# Train our Philosophical Document Embedding Model

In [1]:
import torch

import loader
import models
import utility


device = torch.device("cuda" if torch.cuda.is_available() else "cpu")
print(f"Using device: {device}")

  from .autonotebook import tqdm as notebook_tqdm


Using device: cuda


In [2]:
source_label_mapping = {
    "aurelius_meditations.txt": 0,
    "beauvoir_ethicsambiguity.txt": 1,
    "effectivealtruism.txt": 2,
    "effectivealtruism_copy.txt": 2,
    "emerson_selfreliance.txt": 3,
    "kierkegaard_presentage.txt": 4,
    "thoreau_walden.txt": 5,
    "epicurus_lettermenoeceus.txt": 6,
    "epicurus_lettermenoeceus_copy.txt": 6
}
philthis_label_mapping = {
    "philthis_beauvoir.txt": 1,
    "philthis_effectivealtruism.txt": 2,
    "philthis_emerson.txt": 3,
    "philthis_epicurus.txt": 6,
    "philthis_kierkegaard.txt": 4,
    "philthis_stoicism.txt": 0,
    "philthis_thoreau.txt": 5,
}
gpt_label_mapping = {
    "gpt_beauvoir.txt": 1,
    "gpt_effectivealtruism.txt": 2,
    "gpt_emerson.txt": 3,
    "gpt_epicureanism.txt": 6,
    "gpt_kierkegaard.txt": 4,
    "gpt_stoicism.txt": 0,
    "gpt_thoreau.txt": 5,
}

In [3]:
loader_params = {
    "num_labels": 7,
    "batch_size": 4,
    "chunk_size": 1000,
    "chunk_overlap": 10,
    "balance_multiplier": 2,
}

train_folders = ["data/train_data", "data/test_data_pt"]
test_folders = ["data/test_data_gpt"]
train_label_mapping = source_label_mapping | philthis_label_mapping
test_label_mapping = gpt_label_mapping

train_dataloader = loader.get_dataloader(train_folders, loader_params, train_label_mapping, balance_data=True, print_info=False)
test_dataloader = loader.get_dataloader(test_folders, loader_params, test_label_mapping, balance_data=False, print_info=False)

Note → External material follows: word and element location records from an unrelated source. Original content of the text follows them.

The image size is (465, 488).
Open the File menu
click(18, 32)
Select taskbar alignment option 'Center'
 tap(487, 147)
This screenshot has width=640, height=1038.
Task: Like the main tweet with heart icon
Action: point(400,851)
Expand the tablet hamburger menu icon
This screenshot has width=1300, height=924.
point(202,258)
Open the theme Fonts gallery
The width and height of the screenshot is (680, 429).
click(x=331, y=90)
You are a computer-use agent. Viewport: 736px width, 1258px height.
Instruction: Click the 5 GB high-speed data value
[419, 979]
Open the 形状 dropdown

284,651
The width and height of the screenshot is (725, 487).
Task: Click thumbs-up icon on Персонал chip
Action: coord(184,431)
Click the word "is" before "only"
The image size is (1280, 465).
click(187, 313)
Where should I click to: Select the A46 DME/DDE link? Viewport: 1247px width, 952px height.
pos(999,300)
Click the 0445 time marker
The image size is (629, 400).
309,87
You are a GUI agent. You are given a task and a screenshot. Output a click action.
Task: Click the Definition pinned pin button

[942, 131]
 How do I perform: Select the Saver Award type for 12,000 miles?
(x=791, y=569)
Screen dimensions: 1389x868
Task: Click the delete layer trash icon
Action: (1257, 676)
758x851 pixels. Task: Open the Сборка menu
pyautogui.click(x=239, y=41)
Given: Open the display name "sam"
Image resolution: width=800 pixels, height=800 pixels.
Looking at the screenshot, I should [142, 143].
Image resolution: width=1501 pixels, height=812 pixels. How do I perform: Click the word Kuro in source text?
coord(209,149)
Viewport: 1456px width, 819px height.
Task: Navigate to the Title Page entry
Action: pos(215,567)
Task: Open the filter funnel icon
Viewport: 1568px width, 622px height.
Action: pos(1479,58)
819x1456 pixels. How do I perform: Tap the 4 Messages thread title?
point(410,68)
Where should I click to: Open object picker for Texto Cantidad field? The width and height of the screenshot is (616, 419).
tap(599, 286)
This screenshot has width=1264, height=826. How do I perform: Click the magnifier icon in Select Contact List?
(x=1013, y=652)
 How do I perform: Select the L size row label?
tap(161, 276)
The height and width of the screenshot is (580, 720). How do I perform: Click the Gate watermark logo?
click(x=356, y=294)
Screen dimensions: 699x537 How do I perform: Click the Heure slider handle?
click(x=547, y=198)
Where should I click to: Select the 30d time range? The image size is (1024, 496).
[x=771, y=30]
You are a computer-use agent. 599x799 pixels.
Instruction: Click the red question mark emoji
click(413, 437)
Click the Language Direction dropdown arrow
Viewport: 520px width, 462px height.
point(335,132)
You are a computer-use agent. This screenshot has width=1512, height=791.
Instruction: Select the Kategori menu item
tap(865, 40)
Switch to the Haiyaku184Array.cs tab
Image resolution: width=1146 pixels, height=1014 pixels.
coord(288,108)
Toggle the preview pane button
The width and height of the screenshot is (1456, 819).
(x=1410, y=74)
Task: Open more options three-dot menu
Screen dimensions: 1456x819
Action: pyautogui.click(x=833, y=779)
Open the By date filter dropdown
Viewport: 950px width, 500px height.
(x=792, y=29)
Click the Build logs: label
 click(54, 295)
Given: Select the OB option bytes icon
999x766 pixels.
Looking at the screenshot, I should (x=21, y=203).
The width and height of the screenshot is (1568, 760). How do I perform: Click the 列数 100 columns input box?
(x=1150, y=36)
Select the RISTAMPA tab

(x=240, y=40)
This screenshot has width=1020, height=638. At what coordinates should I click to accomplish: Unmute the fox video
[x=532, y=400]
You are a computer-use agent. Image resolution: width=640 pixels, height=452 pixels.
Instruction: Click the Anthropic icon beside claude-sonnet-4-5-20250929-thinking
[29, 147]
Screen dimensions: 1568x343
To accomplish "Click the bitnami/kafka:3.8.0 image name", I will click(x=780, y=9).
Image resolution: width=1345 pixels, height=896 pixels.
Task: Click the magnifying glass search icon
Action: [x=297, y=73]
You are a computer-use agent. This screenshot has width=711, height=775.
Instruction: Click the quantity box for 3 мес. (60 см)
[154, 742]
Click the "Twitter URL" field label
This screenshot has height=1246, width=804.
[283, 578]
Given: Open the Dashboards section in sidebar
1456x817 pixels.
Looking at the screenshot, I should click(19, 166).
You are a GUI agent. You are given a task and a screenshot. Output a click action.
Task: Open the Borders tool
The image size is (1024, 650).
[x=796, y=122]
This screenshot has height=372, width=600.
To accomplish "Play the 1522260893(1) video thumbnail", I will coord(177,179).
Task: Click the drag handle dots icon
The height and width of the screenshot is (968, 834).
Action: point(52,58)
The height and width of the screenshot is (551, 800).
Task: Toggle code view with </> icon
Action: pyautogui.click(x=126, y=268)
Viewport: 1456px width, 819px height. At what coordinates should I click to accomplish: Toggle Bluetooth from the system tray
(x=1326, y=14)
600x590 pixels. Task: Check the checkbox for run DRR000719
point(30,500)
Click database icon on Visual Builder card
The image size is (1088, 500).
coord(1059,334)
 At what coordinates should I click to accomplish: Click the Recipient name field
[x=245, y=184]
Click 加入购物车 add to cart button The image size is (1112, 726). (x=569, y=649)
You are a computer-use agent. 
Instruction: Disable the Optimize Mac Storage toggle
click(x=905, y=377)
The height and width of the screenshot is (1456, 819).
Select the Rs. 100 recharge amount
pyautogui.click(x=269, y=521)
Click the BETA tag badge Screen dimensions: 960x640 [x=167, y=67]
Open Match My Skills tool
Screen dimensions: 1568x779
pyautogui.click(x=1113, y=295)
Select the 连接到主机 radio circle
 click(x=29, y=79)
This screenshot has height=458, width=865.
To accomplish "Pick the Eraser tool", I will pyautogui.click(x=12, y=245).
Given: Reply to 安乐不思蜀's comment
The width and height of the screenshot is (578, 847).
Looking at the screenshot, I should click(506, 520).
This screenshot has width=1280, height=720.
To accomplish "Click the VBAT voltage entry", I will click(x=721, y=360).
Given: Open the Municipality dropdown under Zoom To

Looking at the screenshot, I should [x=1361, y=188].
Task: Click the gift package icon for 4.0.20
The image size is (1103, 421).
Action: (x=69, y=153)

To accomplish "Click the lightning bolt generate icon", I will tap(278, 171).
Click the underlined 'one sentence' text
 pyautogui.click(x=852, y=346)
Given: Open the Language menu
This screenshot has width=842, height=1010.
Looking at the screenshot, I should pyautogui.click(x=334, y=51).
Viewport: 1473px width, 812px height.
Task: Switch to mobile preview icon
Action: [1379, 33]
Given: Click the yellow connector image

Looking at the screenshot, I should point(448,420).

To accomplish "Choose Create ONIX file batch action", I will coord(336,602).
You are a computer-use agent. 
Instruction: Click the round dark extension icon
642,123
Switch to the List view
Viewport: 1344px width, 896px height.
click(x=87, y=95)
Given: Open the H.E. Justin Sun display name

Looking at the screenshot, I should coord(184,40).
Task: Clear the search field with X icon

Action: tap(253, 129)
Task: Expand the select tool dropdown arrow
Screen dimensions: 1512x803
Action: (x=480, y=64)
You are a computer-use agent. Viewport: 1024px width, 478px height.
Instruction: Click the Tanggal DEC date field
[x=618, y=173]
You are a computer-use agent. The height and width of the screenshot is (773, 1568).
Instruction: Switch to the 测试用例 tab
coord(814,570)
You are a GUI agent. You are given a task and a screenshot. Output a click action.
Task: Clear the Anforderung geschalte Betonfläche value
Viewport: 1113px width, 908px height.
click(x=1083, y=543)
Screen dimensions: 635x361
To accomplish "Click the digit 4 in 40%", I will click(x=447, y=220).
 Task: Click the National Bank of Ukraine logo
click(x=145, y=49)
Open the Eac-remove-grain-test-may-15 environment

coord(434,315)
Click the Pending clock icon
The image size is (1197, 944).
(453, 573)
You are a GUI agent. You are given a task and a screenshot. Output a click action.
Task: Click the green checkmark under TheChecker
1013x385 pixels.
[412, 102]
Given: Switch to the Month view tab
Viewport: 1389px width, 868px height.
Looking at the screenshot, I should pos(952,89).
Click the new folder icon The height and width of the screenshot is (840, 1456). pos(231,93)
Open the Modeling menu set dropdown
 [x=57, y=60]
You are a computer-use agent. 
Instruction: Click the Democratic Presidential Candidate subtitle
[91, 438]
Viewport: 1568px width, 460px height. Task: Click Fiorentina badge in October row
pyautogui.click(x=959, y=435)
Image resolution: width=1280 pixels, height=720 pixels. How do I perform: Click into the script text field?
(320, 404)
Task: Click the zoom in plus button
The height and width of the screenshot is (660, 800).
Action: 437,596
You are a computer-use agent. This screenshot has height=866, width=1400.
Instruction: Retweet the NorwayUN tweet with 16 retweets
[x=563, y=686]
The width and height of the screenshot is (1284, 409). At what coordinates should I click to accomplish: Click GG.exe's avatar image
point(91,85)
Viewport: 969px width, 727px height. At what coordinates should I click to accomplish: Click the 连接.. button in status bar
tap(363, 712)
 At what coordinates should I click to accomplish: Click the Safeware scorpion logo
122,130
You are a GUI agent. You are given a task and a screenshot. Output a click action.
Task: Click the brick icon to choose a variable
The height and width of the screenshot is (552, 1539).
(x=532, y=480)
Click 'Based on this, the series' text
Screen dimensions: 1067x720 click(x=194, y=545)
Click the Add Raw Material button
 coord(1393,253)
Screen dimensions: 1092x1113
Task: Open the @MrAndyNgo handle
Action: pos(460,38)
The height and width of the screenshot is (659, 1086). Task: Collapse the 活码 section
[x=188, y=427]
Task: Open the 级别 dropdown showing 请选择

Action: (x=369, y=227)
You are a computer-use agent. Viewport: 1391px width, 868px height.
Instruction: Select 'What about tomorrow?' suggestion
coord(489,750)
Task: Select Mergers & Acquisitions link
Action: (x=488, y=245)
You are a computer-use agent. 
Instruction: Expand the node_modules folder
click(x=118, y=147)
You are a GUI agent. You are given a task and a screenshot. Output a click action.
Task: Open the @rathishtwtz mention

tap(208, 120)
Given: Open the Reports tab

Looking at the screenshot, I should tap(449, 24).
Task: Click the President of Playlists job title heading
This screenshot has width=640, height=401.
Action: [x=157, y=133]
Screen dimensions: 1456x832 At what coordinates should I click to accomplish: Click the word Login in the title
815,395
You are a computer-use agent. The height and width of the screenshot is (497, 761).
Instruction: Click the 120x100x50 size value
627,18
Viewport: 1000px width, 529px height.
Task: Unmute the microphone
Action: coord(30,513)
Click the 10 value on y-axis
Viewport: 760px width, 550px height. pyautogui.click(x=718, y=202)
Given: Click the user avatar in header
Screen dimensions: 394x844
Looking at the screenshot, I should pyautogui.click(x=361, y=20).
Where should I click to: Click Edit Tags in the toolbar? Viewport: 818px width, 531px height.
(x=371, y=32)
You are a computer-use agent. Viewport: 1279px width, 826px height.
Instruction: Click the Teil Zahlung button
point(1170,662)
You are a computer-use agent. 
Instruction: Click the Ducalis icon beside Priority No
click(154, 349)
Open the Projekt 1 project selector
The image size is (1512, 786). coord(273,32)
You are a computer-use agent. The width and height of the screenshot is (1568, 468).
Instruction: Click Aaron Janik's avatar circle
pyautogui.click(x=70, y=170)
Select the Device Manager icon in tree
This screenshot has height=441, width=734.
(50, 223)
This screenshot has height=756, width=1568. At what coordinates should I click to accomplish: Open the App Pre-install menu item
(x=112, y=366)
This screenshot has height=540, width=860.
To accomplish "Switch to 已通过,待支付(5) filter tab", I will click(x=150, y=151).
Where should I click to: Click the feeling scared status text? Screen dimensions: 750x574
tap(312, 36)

Dataloader from ('['data/train_data', 'data/test_data_pt']') created with 246 embeddings in 7.8 seconds.
Dataloader from ('['data/test_data_gpt']') created with 19 embeddings in 1.3 seconds.


In [4]:
model_params = {
    "input_dim": 384,
    "hidden_dim": 128,
    "output_dim": loader_params['num_labels'],
    "dropout": 0.35
}
train_params = {
    "epochs": 10,
    "learning_rate": 1e-3
}



model = models.Classifier(**model_params)
optim = torch.optim.Adam(model.parameters(), lr=train_params['learning_rate'])
model.to(device)

print(f"Epochs  || Train Loss | Train Acc || Test Loss | Test Acc")
for epoch in range(train_params['epochs']):
    train_loss = []
    num_correct, num_total = 0, 0
    for iter, (embeddings, labels) in enumerate(train_dataloader):
        embeddings, labels = embeddings.to(device), labels.to(device)        
        optim.zero_grad()
        logits = model(embeddings)
        
        loss, correct_preds = utility.compute_loss_preds(logits, labels)
        loss.backward()
        optim.step()

        num_correct += correct_preds
        num_total += labels.shape[0]
        train_loss.append(loss.cpu().item())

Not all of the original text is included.